# What the exercise asks
Output the listing below verbatim, from its first line to its last.

# Data excerpts

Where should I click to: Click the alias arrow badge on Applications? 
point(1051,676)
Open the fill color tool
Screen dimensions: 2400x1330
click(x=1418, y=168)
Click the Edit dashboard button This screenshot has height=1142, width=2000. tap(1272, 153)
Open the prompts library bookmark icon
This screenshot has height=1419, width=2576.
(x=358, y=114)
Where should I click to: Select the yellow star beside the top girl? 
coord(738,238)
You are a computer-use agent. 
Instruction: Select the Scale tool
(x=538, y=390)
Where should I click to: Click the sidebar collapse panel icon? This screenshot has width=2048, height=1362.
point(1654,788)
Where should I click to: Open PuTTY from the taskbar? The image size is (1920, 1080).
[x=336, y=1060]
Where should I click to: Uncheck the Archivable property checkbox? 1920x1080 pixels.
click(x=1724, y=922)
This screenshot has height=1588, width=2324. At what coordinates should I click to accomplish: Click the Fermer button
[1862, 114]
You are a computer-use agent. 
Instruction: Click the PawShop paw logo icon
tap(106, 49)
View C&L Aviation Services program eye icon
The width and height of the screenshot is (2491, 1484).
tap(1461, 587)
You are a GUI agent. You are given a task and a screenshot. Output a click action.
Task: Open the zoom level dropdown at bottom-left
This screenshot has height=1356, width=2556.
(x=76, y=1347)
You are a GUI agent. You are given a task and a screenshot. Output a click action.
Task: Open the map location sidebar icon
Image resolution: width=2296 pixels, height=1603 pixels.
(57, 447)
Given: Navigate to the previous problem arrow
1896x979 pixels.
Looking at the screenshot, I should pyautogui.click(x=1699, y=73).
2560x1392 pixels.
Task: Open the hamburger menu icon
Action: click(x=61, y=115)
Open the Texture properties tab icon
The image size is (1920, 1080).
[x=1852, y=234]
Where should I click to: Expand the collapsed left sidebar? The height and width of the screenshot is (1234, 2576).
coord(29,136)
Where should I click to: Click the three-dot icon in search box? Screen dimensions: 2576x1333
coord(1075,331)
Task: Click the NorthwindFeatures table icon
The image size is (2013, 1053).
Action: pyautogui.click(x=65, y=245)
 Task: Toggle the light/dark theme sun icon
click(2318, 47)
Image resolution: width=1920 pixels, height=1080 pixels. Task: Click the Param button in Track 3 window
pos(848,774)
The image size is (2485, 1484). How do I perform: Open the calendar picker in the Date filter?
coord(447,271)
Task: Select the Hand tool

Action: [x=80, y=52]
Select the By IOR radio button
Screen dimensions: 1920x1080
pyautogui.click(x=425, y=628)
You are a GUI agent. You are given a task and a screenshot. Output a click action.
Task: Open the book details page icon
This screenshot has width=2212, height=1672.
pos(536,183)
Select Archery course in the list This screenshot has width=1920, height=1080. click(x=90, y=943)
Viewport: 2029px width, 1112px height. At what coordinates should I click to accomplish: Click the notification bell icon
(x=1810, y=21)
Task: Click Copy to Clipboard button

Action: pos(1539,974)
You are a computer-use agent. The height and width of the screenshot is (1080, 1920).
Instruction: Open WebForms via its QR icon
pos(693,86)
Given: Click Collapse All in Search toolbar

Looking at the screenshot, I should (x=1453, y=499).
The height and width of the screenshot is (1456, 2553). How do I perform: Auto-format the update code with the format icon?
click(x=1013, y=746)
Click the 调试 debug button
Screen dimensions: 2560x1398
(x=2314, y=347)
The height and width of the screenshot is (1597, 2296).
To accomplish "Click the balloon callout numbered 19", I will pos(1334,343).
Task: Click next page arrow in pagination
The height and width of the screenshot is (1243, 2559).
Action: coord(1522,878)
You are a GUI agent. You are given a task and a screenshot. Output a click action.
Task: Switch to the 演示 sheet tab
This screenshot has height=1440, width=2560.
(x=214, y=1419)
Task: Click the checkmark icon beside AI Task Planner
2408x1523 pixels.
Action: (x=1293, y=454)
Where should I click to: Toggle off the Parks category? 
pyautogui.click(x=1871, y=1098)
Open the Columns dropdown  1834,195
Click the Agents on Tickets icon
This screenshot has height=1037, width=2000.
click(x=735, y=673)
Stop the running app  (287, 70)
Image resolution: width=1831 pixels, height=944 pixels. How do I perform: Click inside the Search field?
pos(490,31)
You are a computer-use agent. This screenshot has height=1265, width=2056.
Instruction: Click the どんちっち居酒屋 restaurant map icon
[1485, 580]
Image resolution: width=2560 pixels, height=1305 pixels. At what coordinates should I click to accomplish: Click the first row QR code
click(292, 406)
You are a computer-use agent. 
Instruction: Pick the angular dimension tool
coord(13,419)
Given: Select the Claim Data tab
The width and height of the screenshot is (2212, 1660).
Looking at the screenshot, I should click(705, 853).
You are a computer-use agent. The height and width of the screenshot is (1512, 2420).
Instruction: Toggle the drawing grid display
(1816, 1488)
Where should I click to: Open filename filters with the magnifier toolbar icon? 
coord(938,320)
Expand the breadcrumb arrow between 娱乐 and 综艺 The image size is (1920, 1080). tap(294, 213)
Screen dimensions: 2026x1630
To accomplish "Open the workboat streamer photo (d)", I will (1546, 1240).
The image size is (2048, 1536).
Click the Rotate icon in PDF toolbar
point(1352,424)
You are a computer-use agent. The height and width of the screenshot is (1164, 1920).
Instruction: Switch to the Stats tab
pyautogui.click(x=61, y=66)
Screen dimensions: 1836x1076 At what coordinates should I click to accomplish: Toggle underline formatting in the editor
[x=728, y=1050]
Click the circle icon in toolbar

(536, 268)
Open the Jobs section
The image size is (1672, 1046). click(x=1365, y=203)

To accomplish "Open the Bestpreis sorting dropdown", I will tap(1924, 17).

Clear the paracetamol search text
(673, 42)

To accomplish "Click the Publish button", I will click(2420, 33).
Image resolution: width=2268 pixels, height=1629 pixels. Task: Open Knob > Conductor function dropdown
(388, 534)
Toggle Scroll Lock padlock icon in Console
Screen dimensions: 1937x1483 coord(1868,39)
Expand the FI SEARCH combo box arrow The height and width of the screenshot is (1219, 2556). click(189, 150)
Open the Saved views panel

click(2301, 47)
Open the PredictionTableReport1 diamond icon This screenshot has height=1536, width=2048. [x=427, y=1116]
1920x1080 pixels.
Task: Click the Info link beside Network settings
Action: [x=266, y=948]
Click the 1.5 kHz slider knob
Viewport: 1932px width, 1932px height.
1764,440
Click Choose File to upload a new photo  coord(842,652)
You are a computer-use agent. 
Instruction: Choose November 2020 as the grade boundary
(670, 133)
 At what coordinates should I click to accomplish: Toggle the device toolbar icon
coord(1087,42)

# Solution to this problem
Where should I click to: Click the alias arrow badge on Applications? 
point(1051,676)
Open the fill color tool
Screen dimensions: 2400x1330
click(x=1418, y=168)
Click the Edit dashboard button This screenshot has height=1142, width=2000. tap(1272, 153)
Open the prompts library bookmark icon
This screenshot has height=1419, width=2576.
(x=358, y=114)
Where should I click to: Select the yellow star beside the top girl? 
coord(738,238)
You are a computer-use agent. 
Instruction: Select the Scale tool
(x=538, y=390)
Where should I click to: Click the sidebar collapse panel icon? This screenshot has width=2048, height=1362.
point(1654,788)
Where should I click to: Open PuTTY from the taskbar? The image size is (1920, 1080).
[x=336, y=1060]
Where should I click to: Uncheck the Archivable property checkbox? 1920x1080 pixels.
click(x=1724, y=922)
This screenshot has height=1588, width=2324. At what coordinates should I click to accomplish: Click the Fermer button
[1862, 114]
You are a computer-use agent. 
Instruction: Click the PawShop paw logo icon
tap(106, 49)
View C&L Aviation Services program eye icon
The width and height of the screenshot is (2491, 1484).
tap(1461, 587)
You are a GUI agent. You are given a task and a screenshot. Output a click action.
Task: Open the zoom level dropdown at bottom-left
This screenshot has height=1356, width=2556.
(x=76, y=1347)
You are a GUI agent. You are given a task and a screenshot. Output a click action.
Task: Open the map location sidebar icon
Image resolution: width=2296 pixels, height=1603 pixels.
(57, 447)
Given: Navigate to the previous problem arrow
1896x979 pixels.
Looking at the screenshot, I should pyautogui.click(x=1699, y=73).
2560x1392 pixels.
Task: Open the hamburger menu icon
Action: click(x=61, y=115)
Open the Texture properties tab icon
The image size is (1920, 1080).
[x=1852, y=234]
Where should I click to: Expand the collapsed left sidebar? The height and width of the screenshot is (1234, 2576).
coord(29,136)
Where should I click to: Click the three-dot icon in search box? Screen dimensions: 2576x1333
coord(1075,331)
Task: Click the NorthwindFeatures table icon
The image size is (2013, 1053).
Action: pyautogui.click(x=65, y=245)
 Task: Toggle the light/dark theme sun icon
click(2318, 47)
Image resolution: width=1920 pixels, height=1080 pixels. Task: Click the Param button in Track 3 window
pos(848,774)
The image size is (2485, 1484). How do I perform: Open the calendar picker in the Date filter?
coord(447,271)
Task: Select the Hand tool

Action: [x=80, y=52]
Select the By IOR radio button
Screen dimensions: 1920x1080
pyautogui.click(x=425, y=628)
You are a GUI agent. You are given a task and a screenshot. Output a click action.
Task: Open the book details page icon
This screenshot has width=2212, height=1672.
pos(536,183)
Select Archery course in the list This screenshot has width=1920, height=1080. click(x=90, y=943)
Viewport: 2029px width, 1112px height. At what coordinates should I click to accomplish: Click the notification bell icon
(x=1810, y=21)
Task: Click Copy to Clipboard button

Action: pos(1539,974)
You are a computer-use agent. The height and width of the screenshot is (1080, 1920).
Instruction: Open WebForms via its QR icon
pos(693,86)
Given: Click Collapse All in Search toolbar

Looking at the screenshot, I should (x=1453, y=499).
The height and width of the screenshot is (1456, 2553). How do I perform: Auto-format the update code with the format icon?
click(x=1013, y=746)
Click the 调试 debug button
Screen dimensions: 2560x1398
(x=2314, y=347)
The height and width of the screenshot is (1597, 2296).
To accomplish "Click the balloon callout numbered 19", I will pos(1334,343).
Task: Click next page arrow in pagination
The height and width of the screenshot is (1243, 2559).
Action: coord(1522,878)
You are a GUI agent. You are given a task and a screenshot. Output a click action.
Task: Switch to the 演示 sheet tab
This screenshot has height=1440, width=2560.
(x=214, y=1419)
Task: Click the checkmark icon beside AI Task Planner
2408x1523 pixels.
Action: (x=1293, y=454)
Where should I click to: Toggle off the Parks category? 
pyautogui.click(x=1871, y=1098)
Open the Columns dropdown  1834,195
Click the Agents on Tickets icon
This screenshot has height=1037, width=2000.
click(x=735, y=673)
Stop the running app  (287, 70)
Image resolution: width=1831 pixels, height=944 pixels. How do I perform: Click inside the Search field?
pos(490,31)
You are a computer-use agent. This screenshot has height=1265, width=2056.
Instruction: Click the どんちっち居酒屋 restaurant map icon
[1485, 580]
Image resolution: width=2560 pixels, height=1305 pixels. At what coordinates should I click to accomplish: Click the first row QR code
click(292, 406)
You are a computer-use agent. 
Instruction: Pick the angular dimension tool
coord(13,419)
Given: Select the Claim Data tab
The width and height of the screenshot is (2212, 1660).
Looking at the screenshot, I should click(705, 853).
You are a computer-use agent. The height and width of the screenshot is (1512, 2420).
Instruction: Toggle the drawing grid display
(1816, 1488)
Where should I click to: Open filename filters with the magnifier toolbar icon? 
coord(938,320)
Expand the breadcrumb arrow between 娱乐 and 综艺 The image size is (1920, 1080). tap(294, 213)
Screen dimensions: 2026x1630
To accomplish "Open the workboat streamer photo (d)", I will (1546, 1240).
The image size is (2048, 1536).
Click the Rotate icon in PDF toolbar
point(1352,424)
You are a computer-use agent. The height and width of the screenshot is (1164, 1920).
Instruction: Switch to the Stats tab
pyautogui.click(x=61, y=66)
Screen dimensions: 1836x1076 At what coordinates should I click to accomplish: Toggle underline formatting in the editor
[x=728, y=1050]
Click the circle icon in toolbar

(536, 268)
Open the Jobs section
The image size is (1672, 1046). click(x=1365, y=203)

To accomplish "Open the Bestpreis sorting dropdown", I will tap(1924, 17).

Clear the paracetamol search text
(673, 42)

To accomplish "Click the Publish button", I will click(2420, 33).
Image resolution: width=2268 pixels, height=1629 pixels. Task: Open Knob > Conductor function dropdown
(388, 534)
Toggle Scroll Lock padlock icon in Console
Screen dimensions: 1937x1483 coord(1868,39)
Expand the FI SEARCH combo box arrow The height and width of the screenshot is (1219, 2556). click(189, 150)
Open the Saved views panel

click(2301, 47)
Open the PredictionTableReport1 diamond icon This screenshot has height=1536, width=2048. [x=427, y=1116]
1920x1080 pixels.
Task: Click the Info link beside Network settings
Action: [x=266, y=948]
Click the 1.5 kHz slider knob
Viewport: 1932px width, 1932px height.
1764,440
Click Choose File to upload a new photo  coord(842,652)
You are a computer-use agent. 
Instruction: Choose November 2020 as the grade boundary
(670, 133)
 At what coordinates should I click to accomplish: Toggle the device toolbar icon
coord(1087,42)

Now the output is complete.